“Your middle name isn’t by chance Richard, is it?”

“I tried to have it that way,” he explained, “but——”

“The family voted you down, I suppose.”

“Exactly. You see, Mrs. Norris——”

“Drat Mrs. Norris!” she interrupted. “A man with only front names can’t have any advantages over me. You’ll call me Phœbe, young man, as everybody else does. You don’t suppose I’m goin’ to delay our intimacy by Misterin’ you, do you?” She turned abruptly to Jerry. “Just what claims have you on this beautiful person, Jerry? I want to know at once. The look of him sets me all a-flutter.”

“None whatever,” laughed Jerry. “But don’t make him any vainer, Phœbe. He’s stuffed with pride as it is.”

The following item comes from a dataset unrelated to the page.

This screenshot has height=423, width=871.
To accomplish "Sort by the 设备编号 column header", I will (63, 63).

“Ach!” Phœbe tossed her head. “I’ll take that out of him. My method is to puff him full of flattery till he explodes—feed him till he’s sick of it.”

“If flattery be the food of love, play on,” cried Richard.

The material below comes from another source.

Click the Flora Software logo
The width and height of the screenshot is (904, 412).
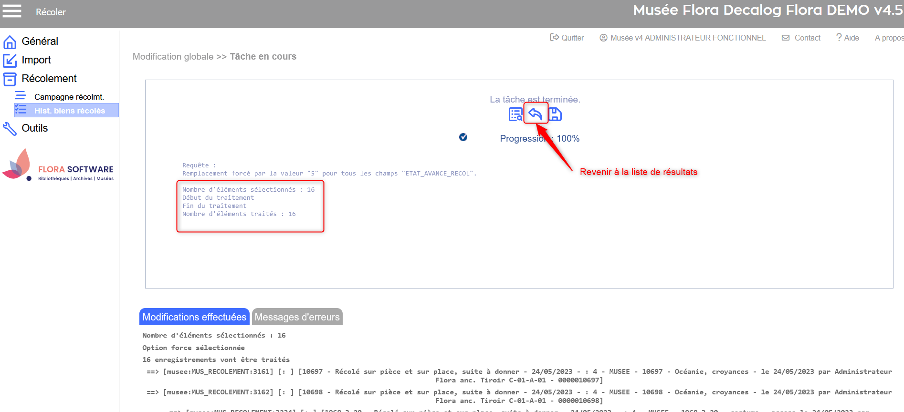coord(58,165)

And so they joked and grew acquainted. Amid interruptions and laughter Jerry managed to piece out an explanation of her meeting with Richard, of Mrs. Wells’ interest in him, and of Richard’s plans for the saving of Walter.

“Poor lad!” Phœbe grew serious. “Walter spent the night out on this porch just before you sailed. He had got hold of a quart of whisky somehow and was beginning on it, but I wheedled it out of him. He was going to toss it into the Lake, but I tried other tactics on him. I told him to put it on that shelf up there.” She pointed to a small projection near the roof of her small cottage. A brown bottle obviously three-quarters full was in ample view. “I told him that he must fight the devil a stand-up fight. He slept out here all night, and there it is—just as he left it.”